Last Man Standing is a song cycle for baritone and orchestra written in 2018 by the British composer Cheryl Frances-Hoad and set to a text by Tamsin Collison. The work was commissioned by BBC Radio 3 and was first performed by the baritone Marcus Farnsworth and the BBC Symphony Orchestra conducted by Martyn Brabbins at the Barbican Centre on 30 November 2018.

==Composition==

===Background===
Last Man Standing has a duration of about 28 minutes is cast in fifteen untitled songs. The libretto describes the experiences of an anonymous soldier, whom the composer described as an "Everytommy," who enlists to fight in World War I. Cheryl Frances-Hoad and Tamsin Collinson, who had previously collaborated on the chamber opera Love Bytes in 2012, originally intended to base the text on the memoirs of Siegfried Sassoon, but soon elected for a nameless protagonist who could "represent men of every rank and class." They spent three years studying various letters, novels, poetry, firsthand accounts, and other media about World War I, citing the BBC's 1964 documentary series The Great War and Joan Littlewood's 1963 satirical musical Oh, What a Lovely War! as particularly influential sources. The score therefor references numerous contemporaneous musical sources, such as bugle calls, music hall ditties, and soldiers' songs, among other musical effects. Collinson also used poppies as a narrative framing device due to their significance as a wartime remembrance and thus drew further influence from Nicholas J. Saunders's 2013 book The Poppy: From Ancient Egypt to Flanders Fields to Afghanistan.

===Instrumentation===
The work is scored for solo baritone and a large orchestra comprising piccolo, two flutes (2nd doubling piccolo), two oboes, cor anglais, two clarinets (2nd doubling E♭ clarinet), bass clarinet (doubling clarinet), two bassoons, contrabassoons, four horns, three trumpets (1st doubling piccolo trumpet), two trombones, bass trombone, tuba, timpani, two harps, four percussionists, celesta, and strings.

==Reception==
Last Man Standing drew a mixed response from music critics. Fellow composer and journalist Robert Hugill favorably described the piece as "more of a monodrama, almost an opera, than a song cycle" and wrote, "It was this orchestra writing which gave the work its strength, if our ordinary soldier was unable to express himself in large-scale complex texts then the compensation was the orchestra commented and gave us a different point of view." He added, "This was a long piece, over 30 minutes, but it never felt it and all concerned gave a fully committed and very engaged performance." Colin Anderson of Classical Source also praised the piece, remarking, "In a score full of wartime onomatopoeia – bugle-calls, drums, whistles, marches – and, borrowed or created, the use of soldiers' and popular songs (including 'Auld Lang Syne' on horn, harmonised bleakly), there is no doubting the sincerity of Frances-Hoad's setting, music of eerie quiet, lyrical eloquence, proud declarations of duty, the summoning to battle, and mood-swings reflecting the horrors of conflagration, a roll-call of losses – come together for a sinister musical cabaret musing on something all too real, musically engrossing and moving."

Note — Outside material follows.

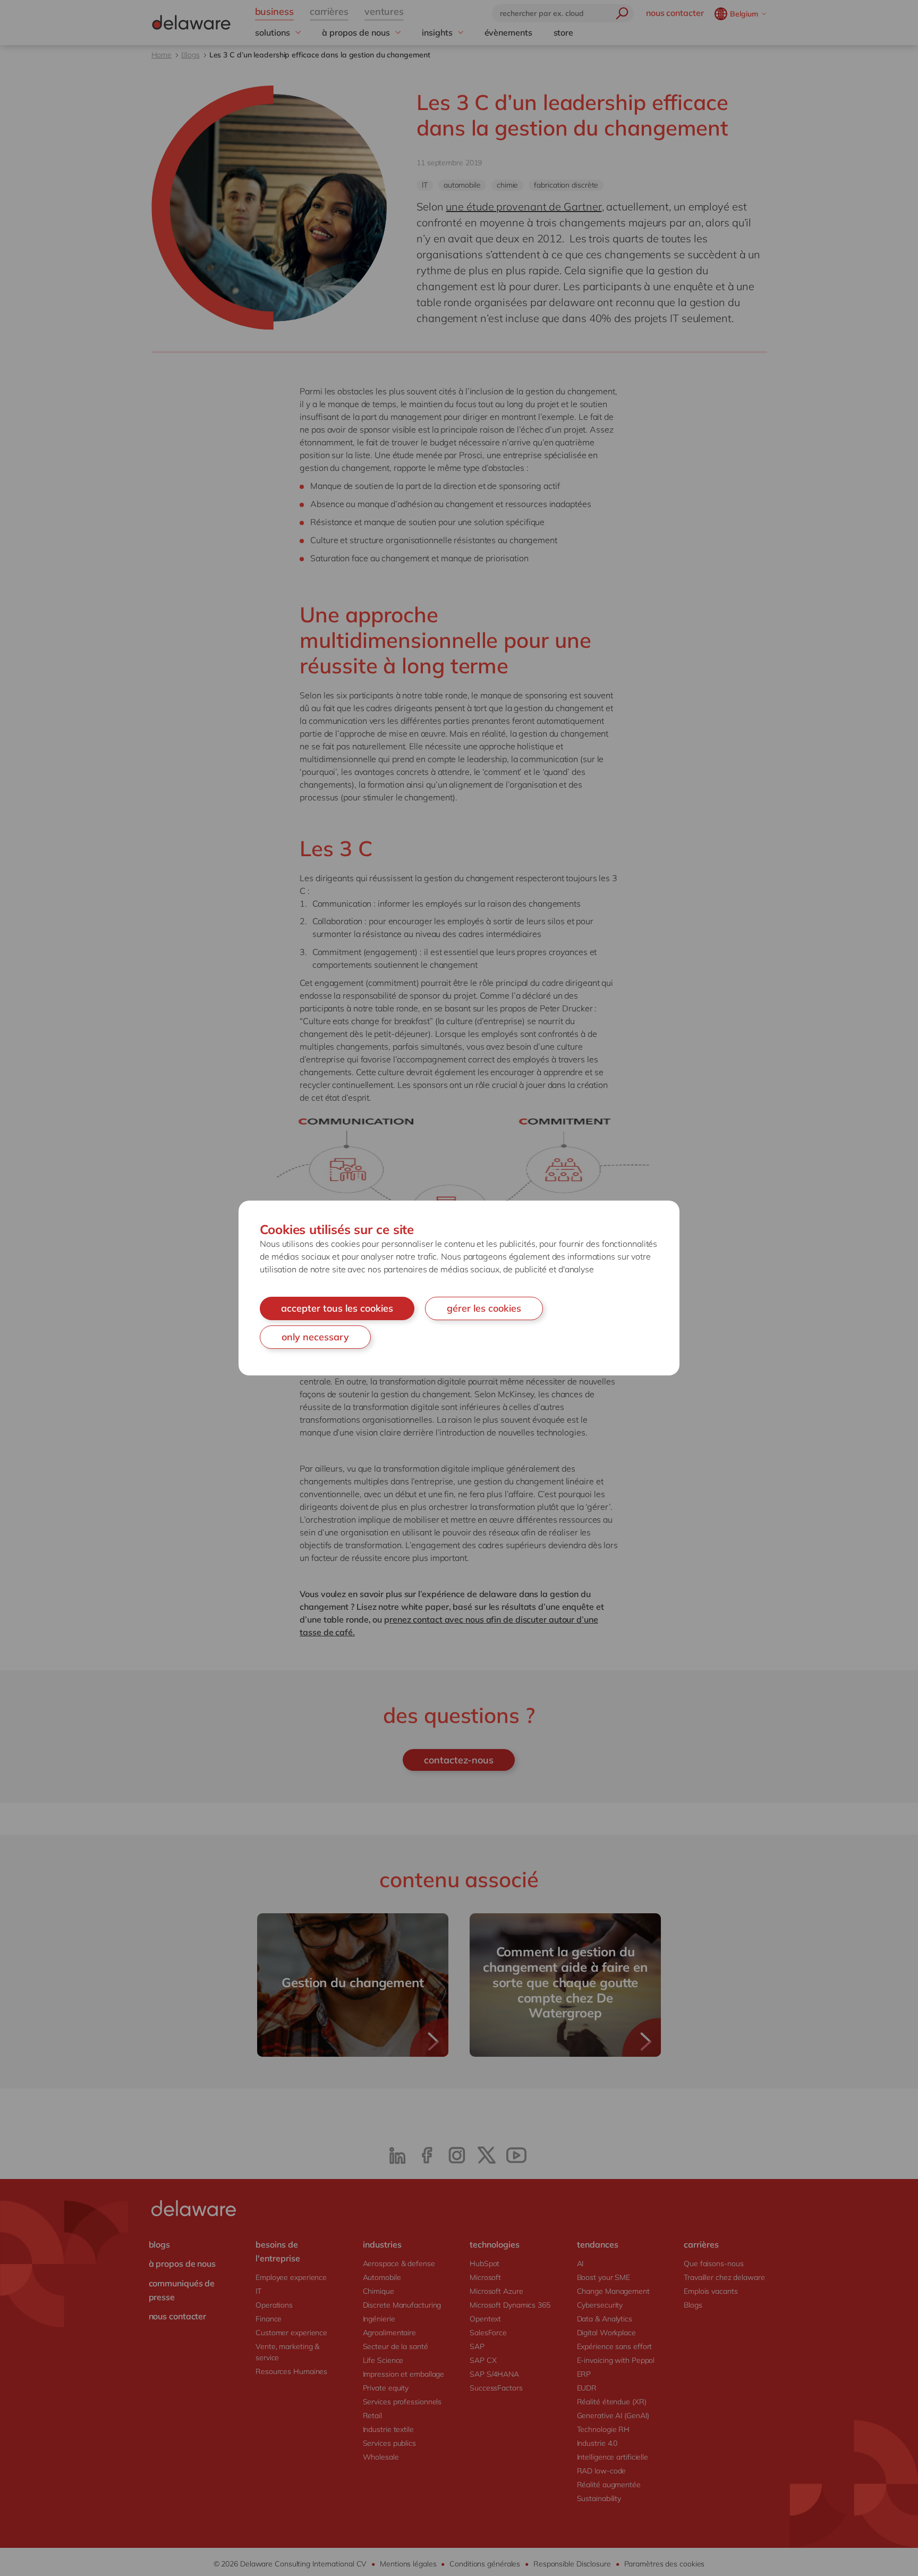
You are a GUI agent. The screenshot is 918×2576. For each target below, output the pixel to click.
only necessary (315, 1337)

Andrew Clements of The Guardian was more critical of the work, however, writing that it "never convinces either as music theatre or a song cycle." He continued:
The chameleon-like nature of Frances-Hoad's music can be one of its most appealing qualities, but here that seems too arbitrary, and becomes just an easy, almost hackneyed way of triggering stock responses to the horrors of warfare. The opening and closing numbers are pastiches of Butterworth's Housman settings, while elsewhere the reliance on soldiers' songs – When This Lousy War Is Over; We're Here Because We're Here – seems too obviously borrowed from Joan Littlewood's Oh! What a Lovely War. There are a couple of striking orchestral passages, as well as an interlude based upon Auld Lang Syne (which goes on just a bit too long), but they don't really add up to enough.

Last Man Standing was similarly criticized by Paul Driver of The Sunday Times.